**INPUT DATA**
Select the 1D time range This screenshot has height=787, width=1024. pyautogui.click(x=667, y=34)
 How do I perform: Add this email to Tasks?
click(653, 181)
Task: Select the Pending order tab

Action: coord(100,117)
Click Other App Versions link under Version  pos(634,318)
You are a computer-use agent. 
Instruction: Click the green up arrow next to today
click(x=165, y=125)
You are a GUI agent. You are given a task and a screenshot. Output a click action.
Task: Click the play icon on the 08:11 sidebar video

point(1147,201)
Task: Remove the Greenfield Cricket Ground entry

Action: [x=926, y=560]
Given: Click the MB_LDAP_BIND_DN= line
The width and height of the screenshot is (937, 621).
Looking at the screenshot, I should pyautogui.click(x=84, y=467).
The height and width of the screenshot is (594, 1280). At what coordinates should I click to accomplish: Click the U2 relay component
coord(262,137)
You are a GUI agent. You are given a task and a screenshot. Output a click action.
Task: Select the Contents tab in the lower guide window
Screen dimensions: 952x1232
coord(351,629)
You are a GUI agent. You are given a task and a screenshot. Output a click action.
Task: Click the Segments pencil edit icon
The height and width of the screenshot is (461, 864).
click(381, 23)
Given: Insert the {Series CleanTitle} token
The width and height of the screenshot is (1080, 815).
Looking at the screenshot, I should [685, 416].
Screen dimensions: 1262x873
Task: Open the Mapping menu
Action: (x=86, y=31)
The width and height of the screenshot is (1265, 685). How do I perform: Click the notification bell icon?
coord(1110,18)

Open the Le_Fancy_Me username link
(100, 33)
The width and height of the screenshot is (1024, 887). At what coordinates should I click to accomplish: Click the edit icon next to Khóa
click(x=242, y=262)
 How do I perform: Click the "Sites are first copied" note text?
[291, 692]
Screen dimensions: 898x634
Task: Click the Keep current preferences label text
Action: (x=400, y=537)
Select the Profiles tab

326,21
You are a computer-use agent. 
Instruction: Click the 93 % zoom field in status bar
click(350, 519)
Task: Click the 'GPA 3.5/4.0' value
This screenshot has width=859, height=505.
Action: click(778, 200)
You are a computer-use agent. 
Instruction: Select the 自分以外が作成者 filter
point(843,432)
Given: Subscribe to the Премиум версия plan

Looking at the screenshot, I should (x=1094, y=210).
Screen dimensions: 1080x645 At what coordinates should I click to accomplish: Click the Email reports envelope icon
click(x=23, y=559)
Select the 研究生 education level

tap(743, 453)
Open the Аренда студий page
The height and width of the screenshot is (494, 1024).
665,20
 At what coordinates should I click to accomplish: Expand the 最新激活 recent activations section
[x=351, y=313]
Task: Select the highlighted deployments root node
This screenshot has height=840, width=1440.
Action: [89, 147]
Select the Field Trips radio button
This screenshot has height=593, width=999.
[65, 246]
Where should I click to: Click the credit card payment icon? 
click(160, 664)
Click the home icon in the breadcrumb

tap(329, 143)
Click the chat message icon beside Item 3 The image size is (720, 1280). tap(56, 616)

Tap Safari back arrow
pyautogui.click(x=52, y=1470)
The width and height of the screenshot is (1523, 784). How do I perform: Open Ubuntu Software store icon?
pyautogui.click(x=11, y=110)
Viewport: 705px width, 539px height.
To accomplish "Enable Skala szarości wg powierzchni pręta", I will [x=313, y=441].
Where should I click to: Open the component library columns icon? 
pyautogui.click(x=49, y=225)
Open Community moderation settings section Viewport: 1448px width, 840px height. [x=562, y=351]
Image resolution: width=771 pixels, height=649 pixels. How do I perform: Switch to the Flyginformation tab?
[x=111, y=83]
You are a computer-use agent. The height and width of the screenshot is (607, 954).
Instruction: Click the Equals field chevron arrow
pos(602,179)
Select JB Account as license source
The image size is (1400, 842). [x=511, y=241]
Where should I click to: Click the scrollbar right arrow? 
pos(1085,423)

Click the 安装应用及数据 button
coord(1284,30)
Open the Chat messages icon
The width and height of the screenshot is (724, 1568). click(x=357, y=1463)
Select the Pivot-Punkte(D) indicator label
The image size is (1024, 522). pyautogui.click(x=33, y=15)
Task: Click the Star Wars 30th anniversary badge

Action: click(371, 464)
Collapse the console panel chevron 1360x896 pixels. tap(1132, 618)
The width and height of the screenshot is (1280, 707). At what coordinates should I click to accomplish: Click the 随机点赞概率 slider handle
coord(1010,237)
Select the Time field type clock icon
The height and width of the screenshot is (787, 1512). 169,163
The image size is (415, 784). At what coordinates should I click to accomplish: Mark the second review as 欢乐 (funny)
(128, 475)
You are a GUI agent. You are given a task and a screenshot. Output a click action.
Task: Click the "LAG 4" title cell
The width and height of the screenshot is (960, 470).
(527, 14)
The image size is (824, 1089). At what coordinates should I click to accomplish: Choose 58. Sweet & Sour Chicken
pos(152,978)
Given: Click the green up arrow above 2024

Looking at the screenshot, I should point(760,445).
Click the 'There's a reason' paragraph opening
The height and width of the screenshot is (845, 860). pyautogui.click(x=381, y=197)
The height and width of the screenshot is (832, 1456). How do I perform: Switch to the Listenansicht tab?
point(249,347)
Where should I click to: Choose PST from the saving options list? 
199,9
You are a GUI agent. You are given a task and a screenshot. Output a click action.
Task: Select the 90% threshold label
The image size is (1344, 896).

**PROBLEM TO WORK ON**
Collect every line in the listing above that contains the word "component".

**ANSWER FOR THE TASK**
The height and width of the screenshot is (594, 1280). At what coordinates should I click to accomplish: Click the U2 relay component
Where should I click to: Open the component library columns icon? 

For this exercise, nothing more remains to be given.